Ян Потоцкий радовался этому обстоятельству, кажется, более всех. С тем же пылом, с каким раньше осуждал предложение Жолкевского об усилении тяжёлого пушечного наряда, он теперь ратовал за немедленную выгрузку и ввод в дело новоприбывших. Ничего не умел делать вполовину этот пан, ждать тоже не умел. Симон Гонсевский был вынужден его охладить: пушки требовали определённой подготовки, а мастер из-за болезни не мог приступить к работе.
— Зачем же ты привёз нам хилого? — возмутился Гонсевский.
Симон не захотел посвящать его в подробности рижских поисков, просто сказал, что предпочёл опыт и добрую славу молодости и неумелости.
— Что с ним?
— Ничего серьёзного, простуда и ломота в костях...
Потоцкий сразу вспомнил о своём новом лекаре и его способе лечения:
— В баню!
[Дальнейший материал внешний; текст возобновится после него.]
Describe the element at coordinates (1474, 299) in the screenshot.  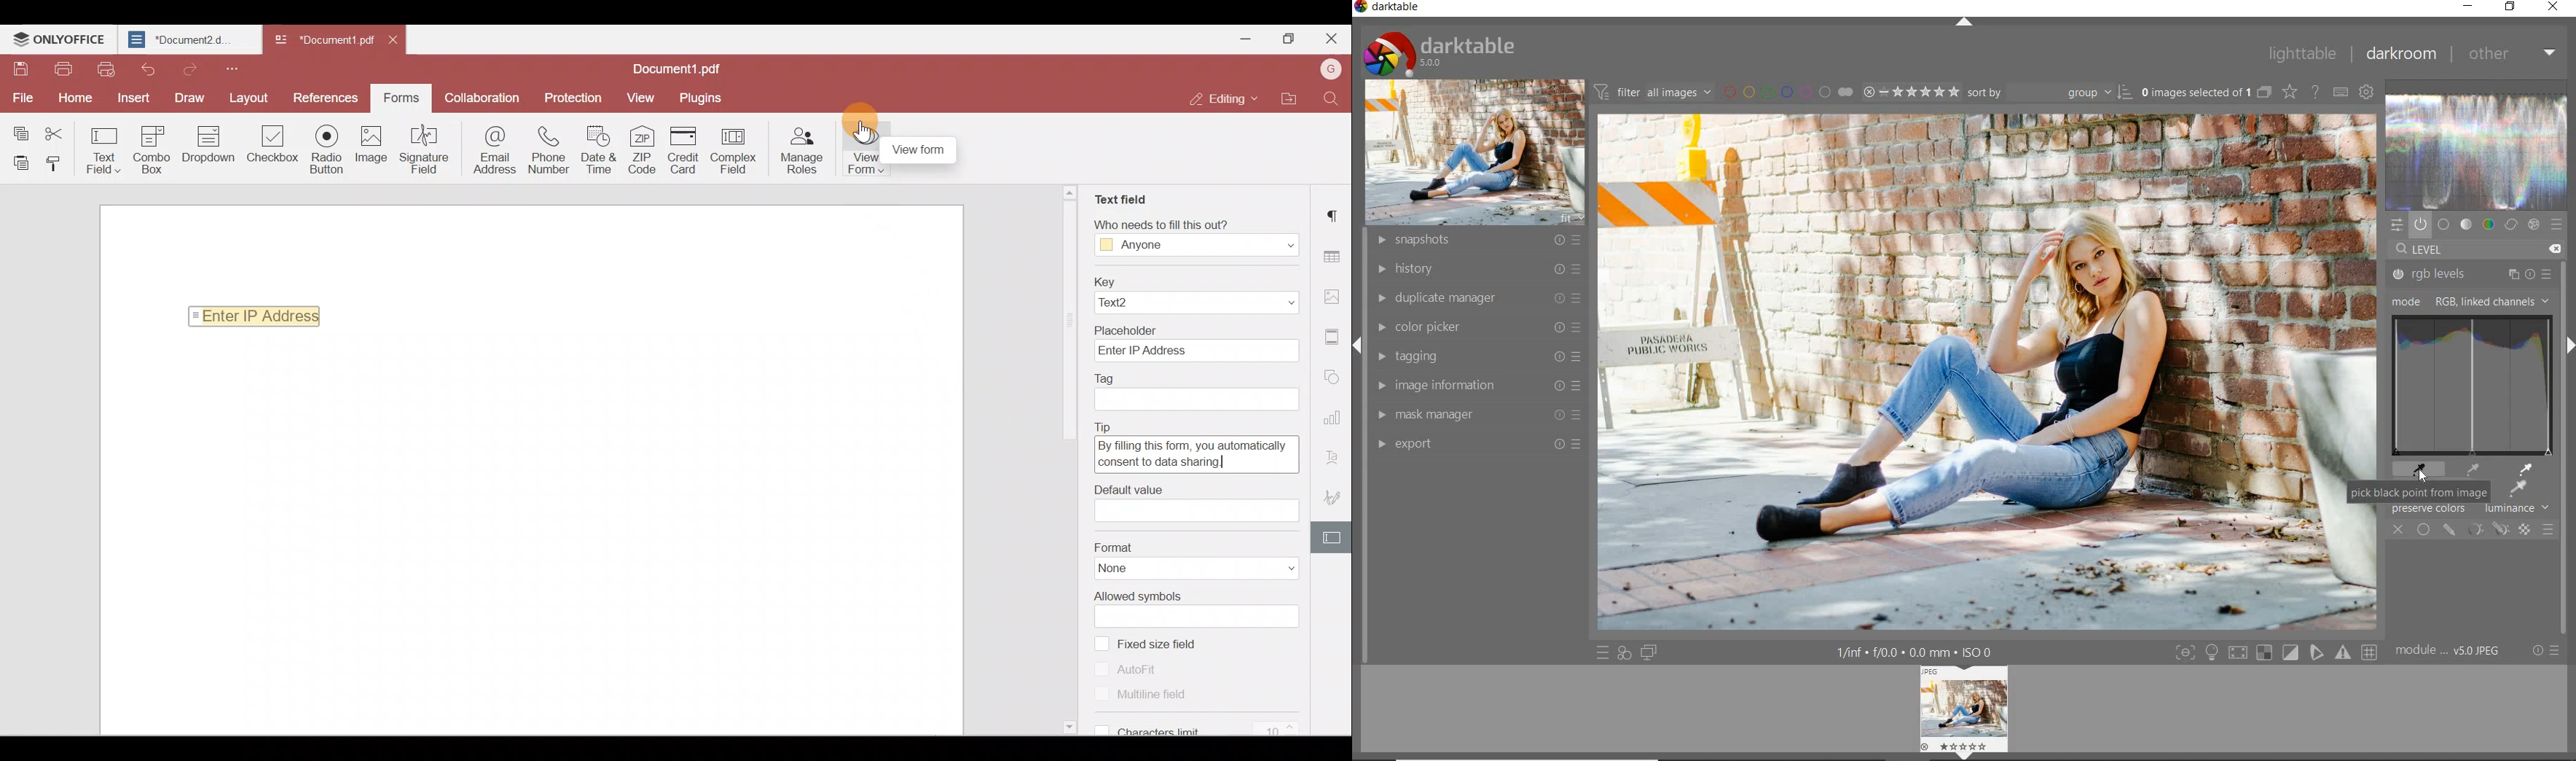
I see `duplicate manager` at that location.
Отпарить до косточек!
Явившемуся на его зов Антипу приказал под страхом сурового наказания завтра же поставить старика на ноги. Антип выглядел обиженным: сколь ни старайся, а чуть что, сразу наказание.
— Ничего, ничего, — успокоил его воевода, — сделаешь ладно, червонца не пожалею.
О, первый раз речь зашла о деньгах, видно, и впрямь этот человек очень ему нужен. Настрой у Антипа враз переменился, за такие деньги, сказал, можно мёртвого поднять, и пошёл готовить баню.
Йозеф выразил недоверие предложенному лечению, попросил два дня на отлежку, потом, дескать, всё само пройдёт. Посланцы воеводы объяснили, что у них ни предлагать, ни отказываться не принято и добавили: не пойдёшь сам, снесём по частям.